The active lime rotary kiln is mainly used for smelting active lime used in metallurgical units such as roasting steel plants and calcined magnesia in nonferrous metallurgy industry. The rotary kiln is a high-temperature calcination equipment. The life of the kiln lining will affect the production efficiency during use. The chemical influence factors of the kiln lining life are analyzed. The chemical damage of the kiln lining mainly includes the low-melting reaction leading to corrosion and alkali salt infiltration. And the reduction of the oxidation effect.

1. Low melting reflection leads to erosion

There are certain low-melting impurities in the fuels such as limestone raw materials, refractory bricks and pulverized coal, and the components thereof are mainly CaO-SiO2-A1203-Fe203. Under the influence of the difference in concentration and temperature between the kiln and the brick, the melt migrates from the hot end to the cold end of the brick mainly by ion migration.

The operating conditions of the rotary kiln, the location of the brick in the kiln, the condition of the kiln skin and the temperature difference in the brick determine the temperature and melt properties of the infiltration, thus determining the penetration depth of the melt in the brick, ie the metamorphic layer.
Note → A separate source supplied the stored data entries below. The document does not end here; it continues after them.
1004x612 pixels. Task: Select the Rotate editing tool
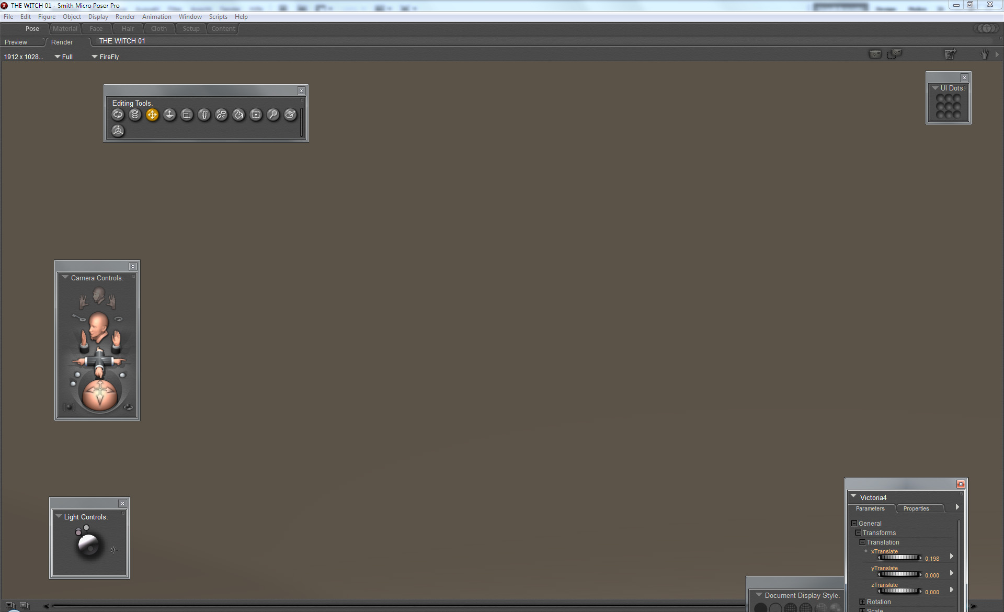click(x=118, y=115)
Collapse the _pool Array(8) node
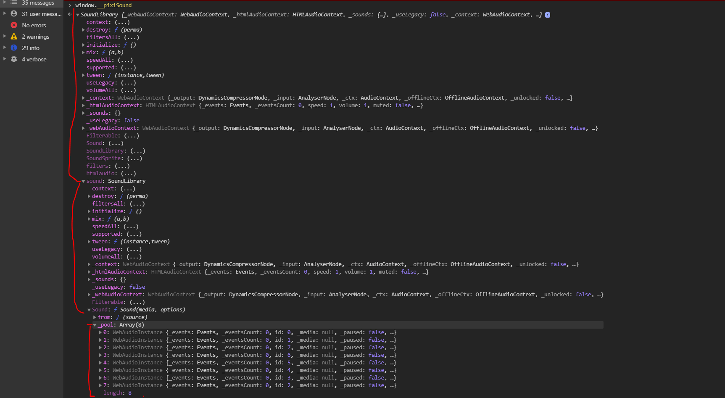The image size is (725, 398). click(95, 324)
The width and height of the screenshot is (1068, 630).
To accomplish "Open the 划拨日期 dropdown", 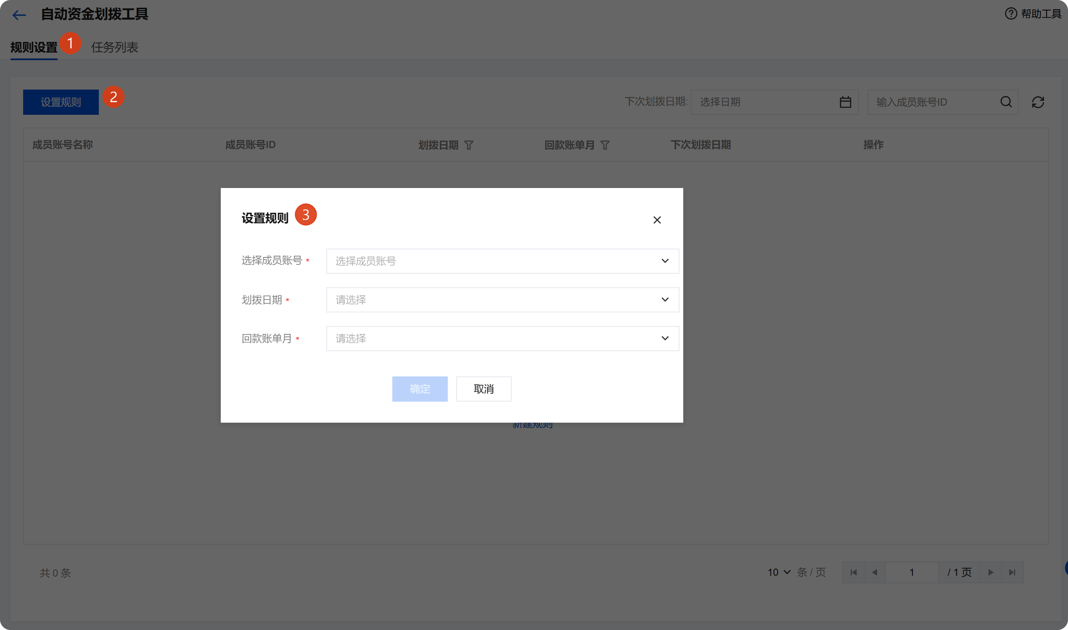I will coord(502,300).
The depth, in general, the worse the kiln skin condition, the deeper the infiltration of the metamorphic layer in the brick, the depth can be from thin to almost invisible up to 70mm. The melt fills the pores in the brick and cooperates with a part of the ions in the refractory material to densify and embrittle the brick layer, and then is easily cracked and peeled off under the action of thermal stress and mechanical stress.

2. Alkali salt penetration

In coal-fired rotary kiln, the volatile components of coal in the base of sulphate and kiln are greatly increased. The alkali salt penetrates into the brick layer deeply and is suspected to be deposited in the brick layer of 700-1000 °C, which makes the site highly densified, resulting in the thermal shock stability of the layer being significantly weakened, and then cracking under the combined action of thermal and mechanical stress. Peel off.

3. Reduction and reduction of oxidation

When coal or gas is incompletely burned, a reducing flame is prone to occur. The trivalent iron in the high-aluminum brick is reduced to divalent iron, and the volume shrinks. In FeO, the ferrous iron is easily released and produces refractory bricks with low-melting voids. The structure of the brick is weakened and the strength is reduced. The alternating change of the reduction and oxidation atmosphere in the rotary kiln gas causes the volume effect of the contraction and expansion phases to occur repeatedly, and the bricks are chemically fatigued. For chemically bonded phosphate bricks, the consequences of the reduction of the reduction reaction are more serious. When the sulfur content is excessive, under the action of reduction, various sulfides such as FeS and KFeS2 are formed in the bricks, which are converted into sulfates under subsequent oxidation conditions, and repeated volume effects are generated to damage the bricks.